4.1 Chronic Health Conditions

When contrasted with the general population, individuals who have disabilities in Western Australia have a higher burden of chronic medical conditions (Walker et al., 2017). Specific chronic illnesses such as diabetes, asthma, angina, hypertension, and congestive heart failure account for 54% of all hospitalisations in Western Australia that could have been avoided (Government of Western Australia [GWA], n.d). Comparative data help to further highlight how serious this problem is. Based on underlying or related causes of mortality, eight prevalent chronic illnesses in Australia are responsible for 61% of disease burden, 37% of hospitalisations, and 87% of fatalities (Australian Government, 2023). According to the WHO, people with disabilities have a twofold increased risk of getting diseases like obesity, diabetes, asthma, depression, and poor dental health (WHO, 2023). These differences highlight the need for focused prevention and management initiatives by showing that the population with disabilities is more likely to develop chronic diseases.

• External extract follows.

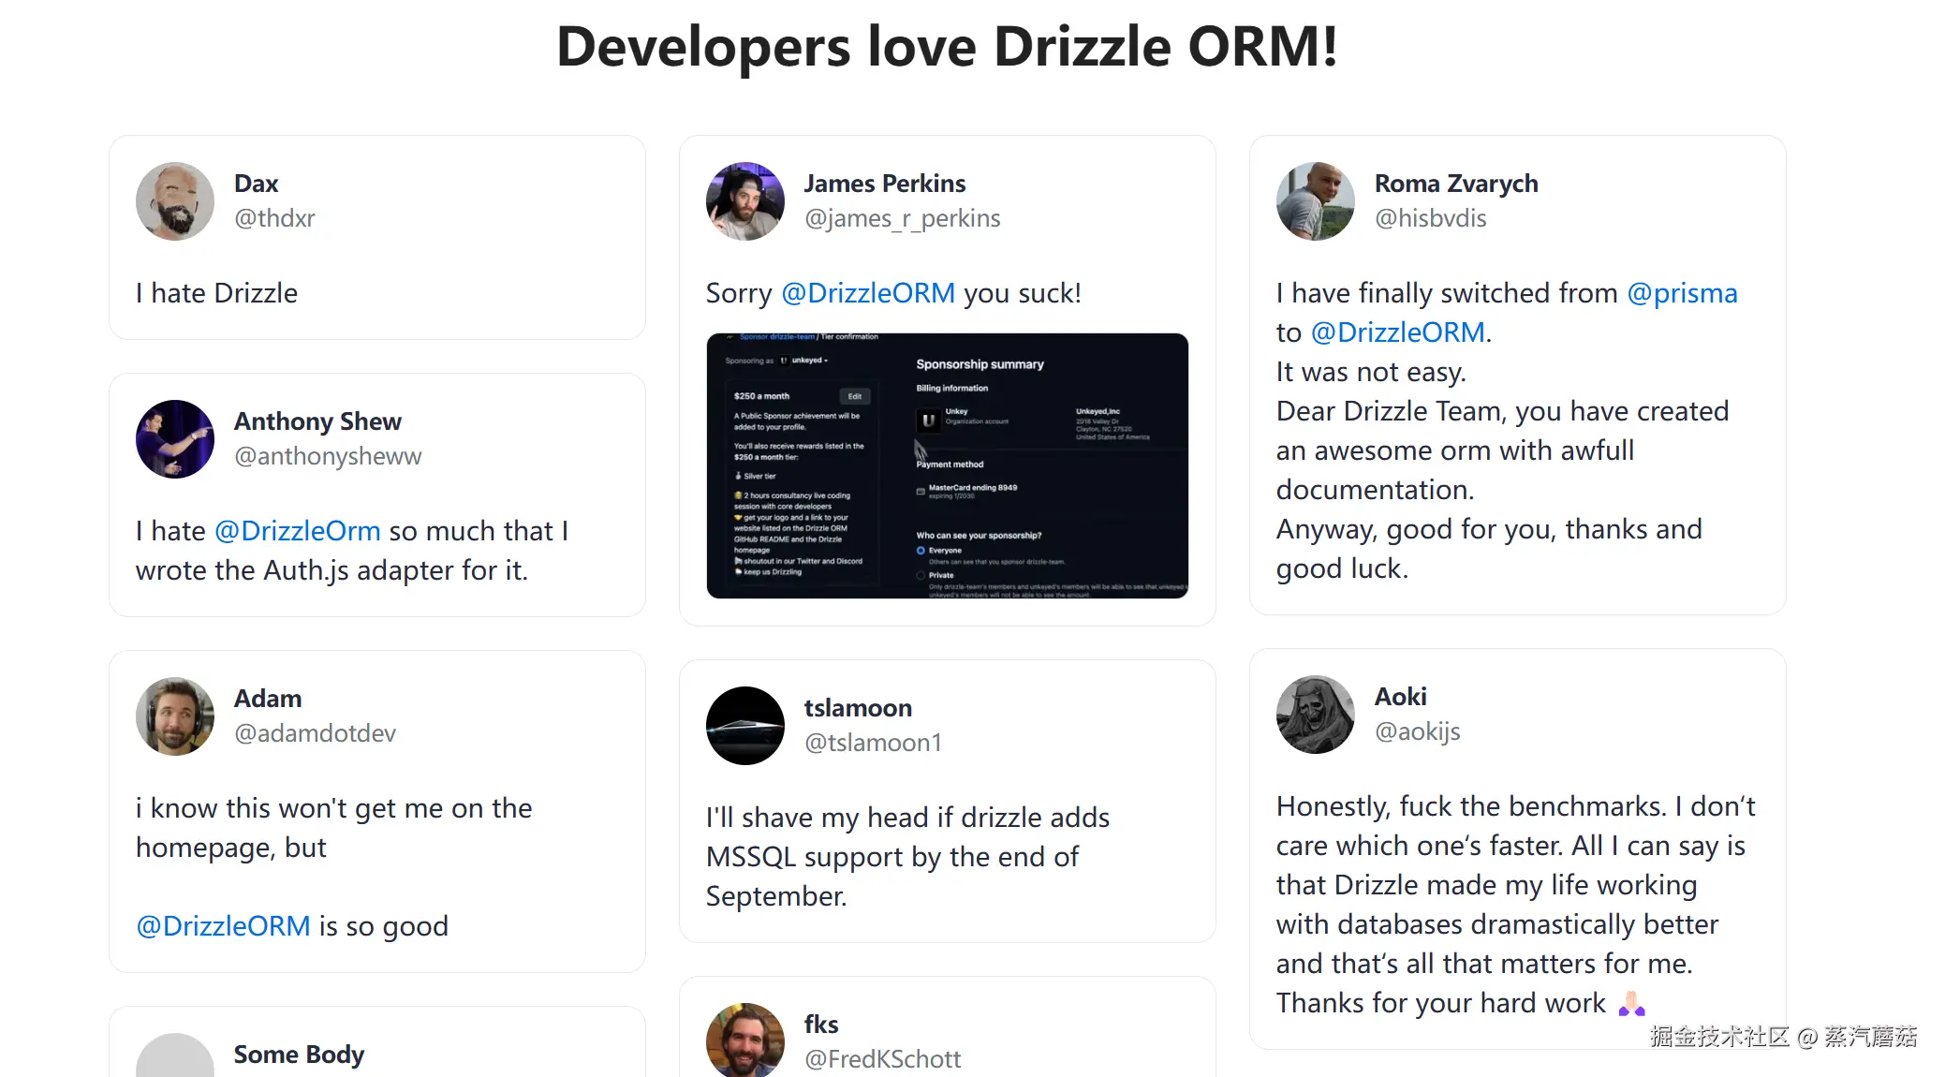
Task: Click James Perkins' profile avatar
Action: (x=745, y=201)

4.2 Mental Health Challenges

Another significant challenge for people with disabilities in Western Australia is mental health issues. Compared to the overall population, this group frequently has a higher prevalence of mental health problems (Glasson et al., 2020). According to AIHW, 71.8% of NDIS members who resided in metropolitan areas in 2020 had a primary psychosocial disability, underscoring the high prevalence of mental health conditions in this population (AIHW, 2023). Social exclusion, stigma, prejudice, and the psychological strain of living with a disability are all factors that contribute to these difficulties (Glasson et al., 2020). Comparative figures from the AIHW highlight how serious the problem is. Compared to persons without disabilities (8.0%), adults with disabilities are significantly more likely (32%) to report high or extremely high degrees of psychological anguish. They are also more likely to report mood and anxiety issues (AIHW, 2022). These figures highlight the critical need for better mental health services and assistance that are specifically targeted to the needs of people with disabilities.

Conclusion

In summary, the community health needs assessment (CHNA) is a critical tool for understanding and meeting the varied healthcare requirements of people with disabilities in Western Australia. The high prevalence of disabilities across age ranges, ethnic origins, and communication skills emphasises the urgent need to customise healthcare treatments for this diverse community. The well-being of people with disabilities in the area is significantly impacted by social determinants of health, such as economic inequality, discrimination, and inadequate access to healthcare. This population has a high prevalence of chronic illnesses and mental health issues, emphasising the importance of support networks and specialised therapies. The use of CHNA data by rehabilitation/disability support nurses (RDSNs) is essential for creating health promotion programs, effectively allocating resources, and engaging in transdisciplinary activities while maintaining cultural safety. We can fight to ensure that people with disabilities in Western Australia have a healthier, more inclusive, and fair future by tackling these issues and developing community partnerships.